We opened further and found a round belly marked with a bellybutton like a smile. Under the belly's gut hung vibrant laquered robes.
On its backside, we encountered a string (emerging from what would be its anus had it one), that when pulled, made the arms move up and down.
And its face? I guess I should say his face, since he is so clearly human-ish and even quite personable. Well, his face is impishly curved into the happiest of grins.
This little guy is what my uncle gave ECG and me for our wedding. It's a Vietnamese water puppet, a puppet traditionally used by rice farmers when their paddies would flood. They'd hang a screen, position the puppets on buoys or stands in front of it, and maneuver the puppets from behind the screen. Since this ancient art arose from the rural villages of Vietnam, the puppets (and their puppeteers) usually performed comedies and dramas based on the everyday life of the villagers. Some puppets would mock village members while others would honor the village leaders. Apparently, most shows opened with a comic performance by a smiling little-boy character who would tell jokes and entertain. I think our puppet is one of those little-boy characters. He certainly has already provided us hours of entertainment, and yet, we have not named him. We're stuck. Any ideas?
I wonder what he's seen and where he's been and how old he is. I wonder whose history he has been a part of. I don't even know exactly how my uncle got his hands on him. Whatever his name is, and whatever history he has experienced, we are quite happy with the new addition and will treasure him, a happy friend to follow our family through our future history.
I was the recipient not too long ago of another kind of history.
Following the excellent advice of the very wise Patrick at Bifurcated Carrots, I joined Seed Savers Exchange this year. Because of this, I am now able to purchase carefully maintained heirloom and other open-pollinated seeds not available elsewhere. The catalog is huge and daunting at first, but with time spent poring through the thousands of offerings, it becomes more of a spring of inspiration rather than a tome of obligations. It's quite amazing actually, and I encourage every gardener to subscribe, if only for the opportunity to lazily page through the plentitude that is out there that so few others get to find.
However, I'm not writing now to explain the catalog. Instead, I'm writing to tell a story, and I hope it is a story that will follow me through the rest of my gardening life.
I love poppies, all kinds, but especially the gorgeous silken varieties of Papaver Somniferum.
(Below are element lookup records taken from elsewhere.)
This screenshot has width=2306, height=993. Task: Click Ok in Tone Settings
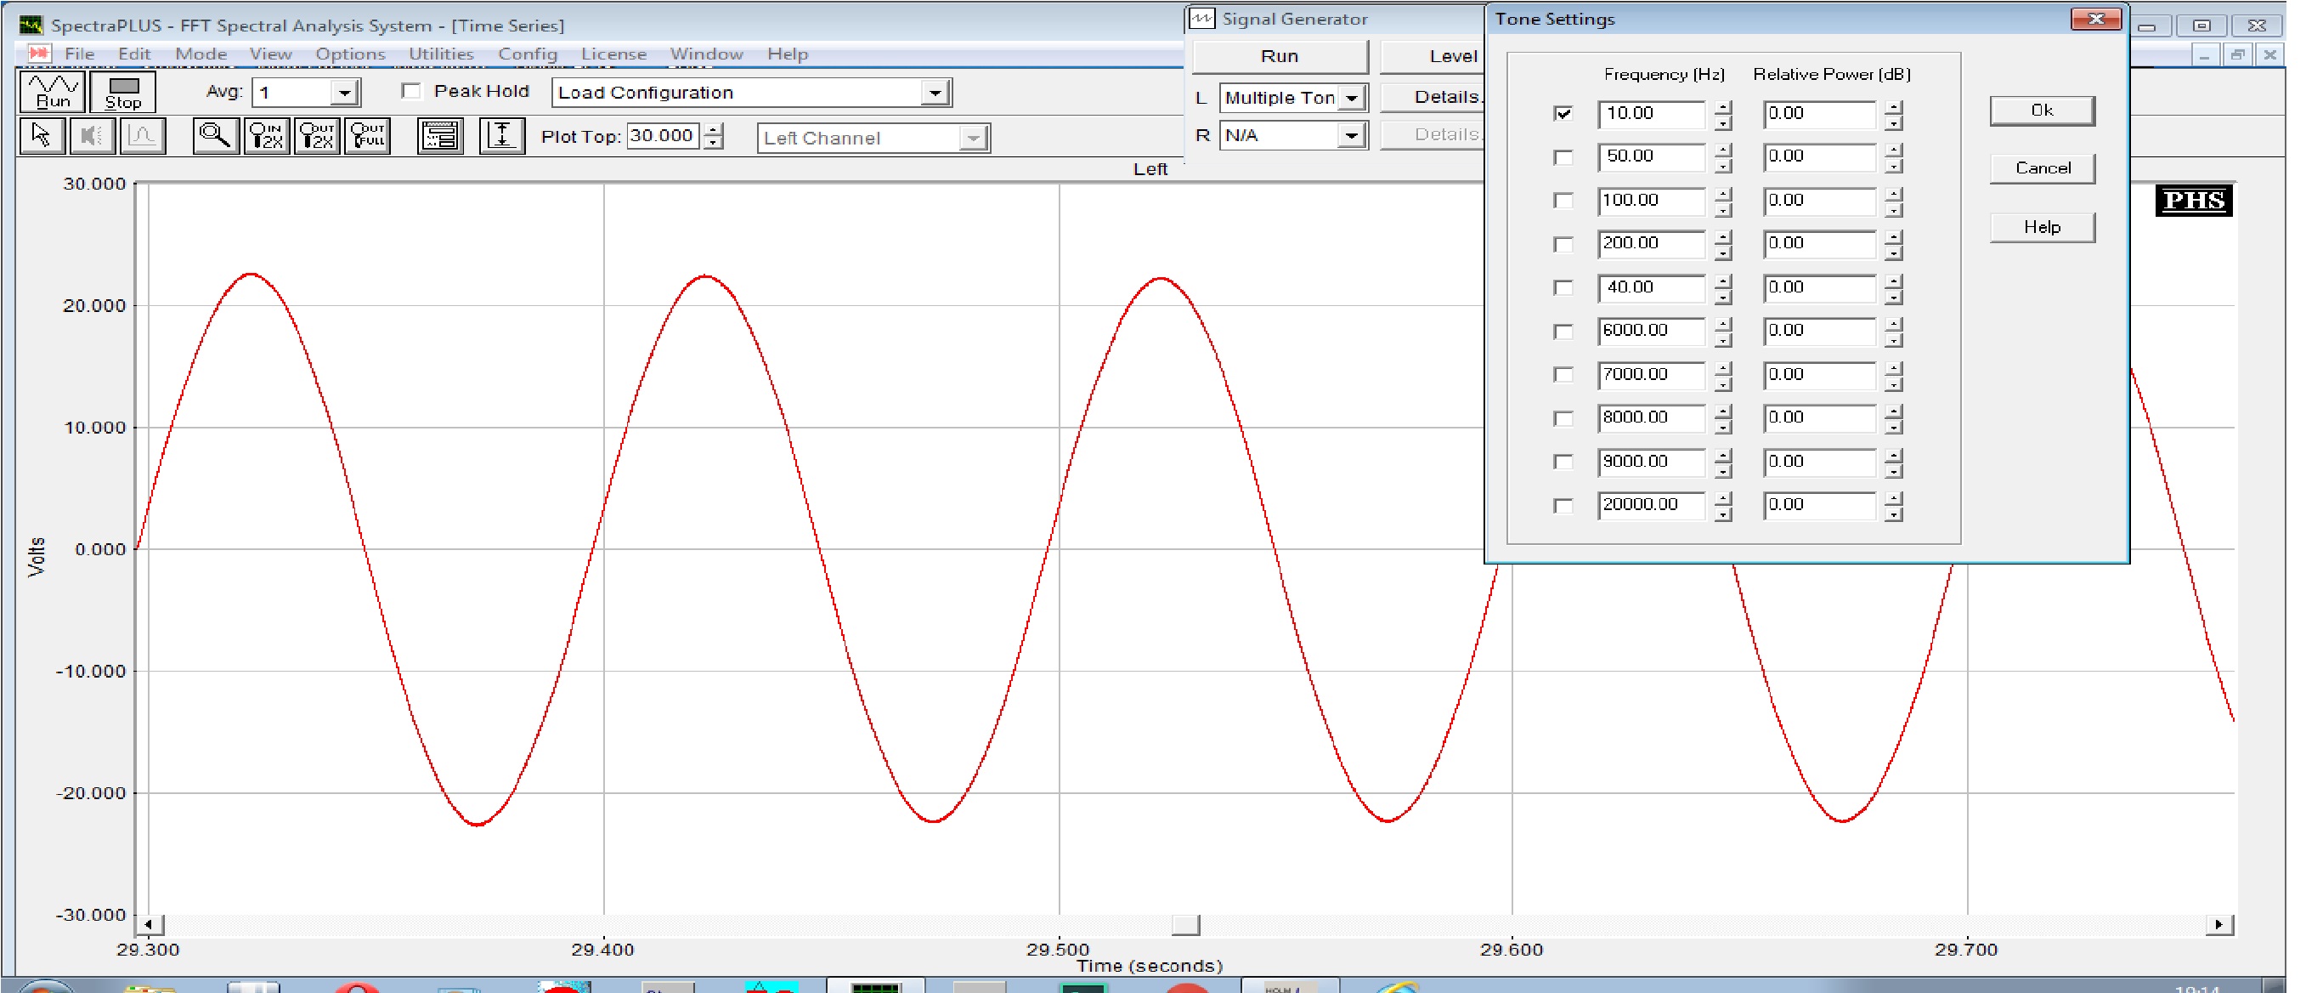[x=2041, y=110]
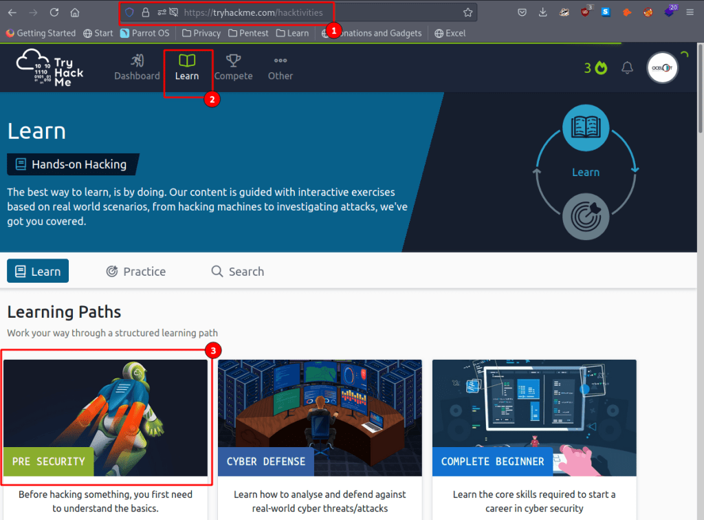Open the Firefox hamburger menu
This screenshot has width=704, height=520.
[690, 12]
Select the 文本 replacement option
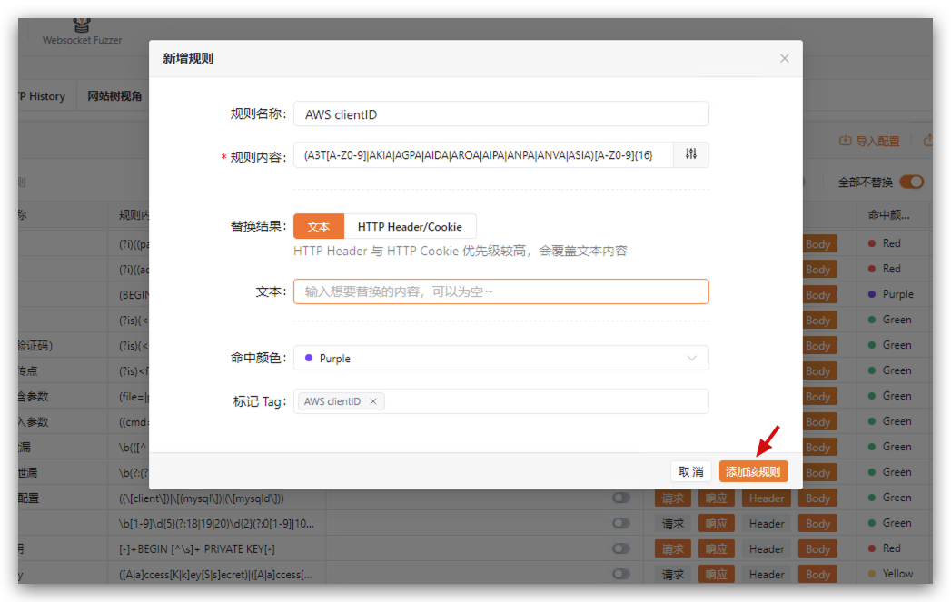The width and height of the screenshot is (951, 602). click(318, 227)
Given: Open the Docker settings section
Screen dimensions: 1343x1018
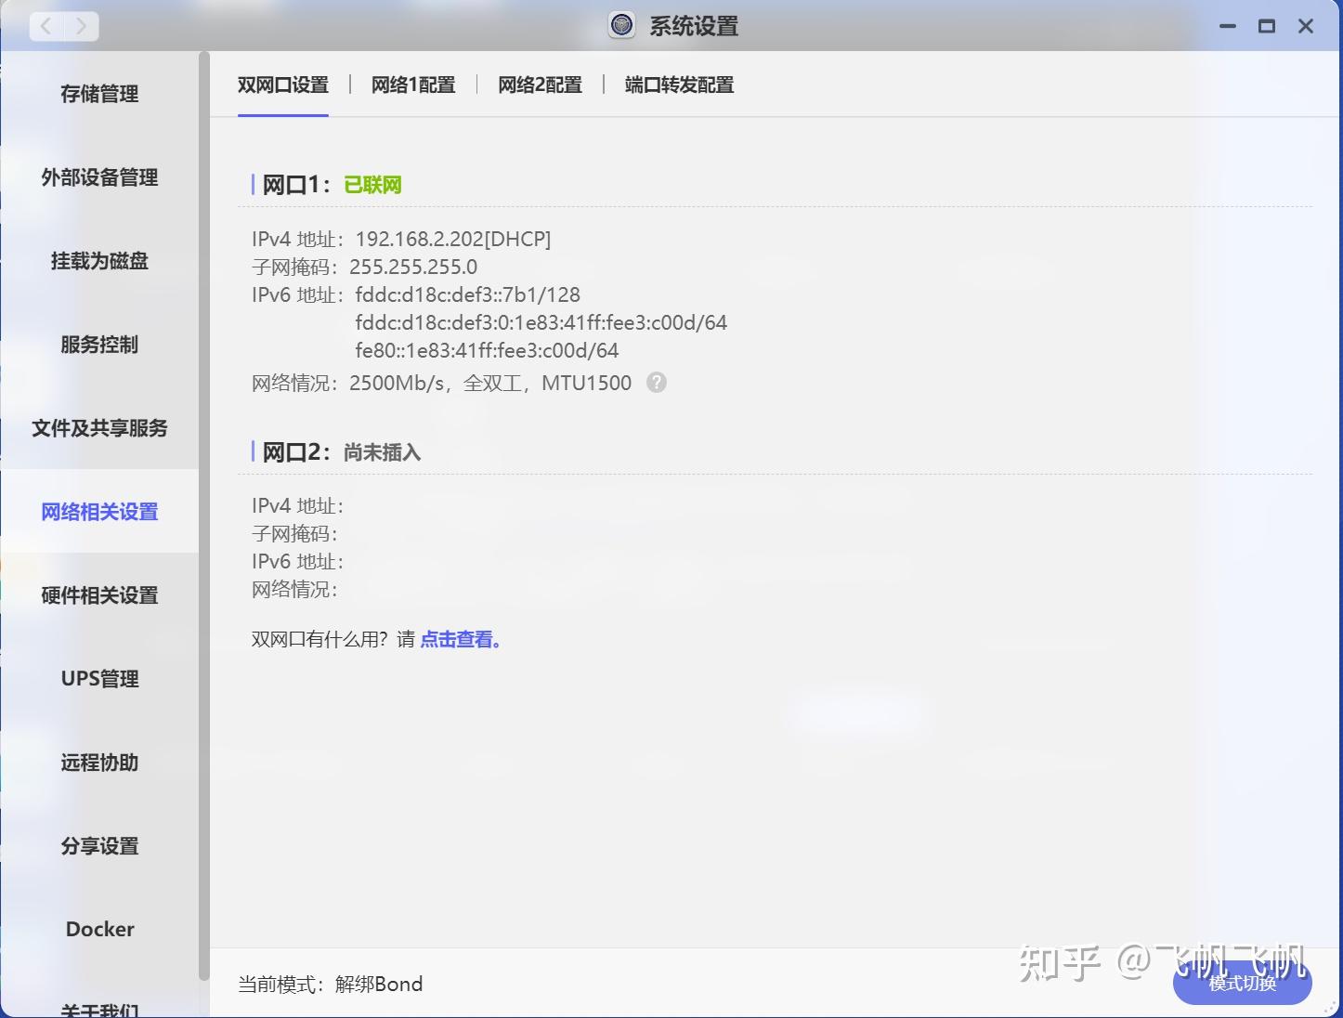Looking at the screenshot, I should (98, 928).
I planted a few seeds of the readily available breadseed poppy last fall that are just blooming now.
As I read and reread the Seed Saver's Exchange annual Yearbook Catalog, I came across a description of a poppy, "Brother Paul," on which I had to get my green thumbs. I sent my three dollar check to the supplier hoping to plant the seeds this fall again when it is poppy-planting-time, and soon after I ordered, an envelope arrived with the seeds and my check. What? Why would he send my check back?
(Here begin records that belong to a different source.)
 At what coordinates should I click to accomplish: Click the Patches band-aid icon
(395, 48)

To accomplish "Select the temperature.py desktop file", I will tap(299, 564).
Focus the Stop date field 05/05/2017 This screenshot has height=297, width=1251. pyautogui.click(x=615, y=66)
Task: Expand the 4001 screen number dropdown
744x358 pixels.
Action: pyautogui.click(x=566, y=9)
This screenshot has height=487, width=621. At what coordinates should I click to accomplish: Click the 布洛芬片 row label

I looked at the check. In my haste, I had written three hundred dollars in the amount line. Struck with embarrassment, I sat down immediately to write him a correct check and a note apologizing for my ridiculous error. I sent the note the day I received the seeds.
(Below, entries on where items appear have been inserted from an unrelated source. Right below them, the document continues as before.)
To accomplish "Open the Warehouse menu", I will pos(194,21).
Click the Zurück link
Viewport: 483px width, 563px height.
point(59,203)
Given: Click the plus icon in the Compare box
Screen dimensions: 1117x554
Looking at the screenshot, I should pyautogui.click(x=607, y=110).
A few days later, I received another envelope with another packet of a different variety of poppy and a long, handwritten letter. Claiming no need for apologies, the note explained that although the vendor had noticed my check was a "tad high," he is so proud of Brother Paul that he distributes the seed for free. In his letter, he included an even more vivid description than that which was listed in the catalog. He wrote:
The "perfect" Brother Paul will demonstrate a slight ruffle about the petal margin. This, in tandem with the color scheme, red edges encasing a white corolla center itself rimmed in light purple, make it the most beautiful poppy in its species. So I choose to believe.
You can see why I'm drooling over this poppy. But getting this seed for free and the silly mixup with the check still isn't the point of the story. The point of the story lies in the second package of poppy seed that he sent to me, seeds that he explained later in his letter. Once again, here are his words:
I enclose a gift along with your check. These seeds come from the poppy originally grown by Thomas Jefferson on his estate in Virginia. [. . .] For some years now the operators of the estate have discontinued its sale. [. . .] As far as I know, I am one of the only persons who possesses this seed. It represents an unbroken chain of seed transmission that extends back over two hundred years. No one should be burdened with bearing that responsibility alone. [. . .] As of this year, there will be only 4 people left with this seed including yourself as one of them. 200 years of living history in the hands of 4 individuals.
Oh, how I treasure this little, manila envelope.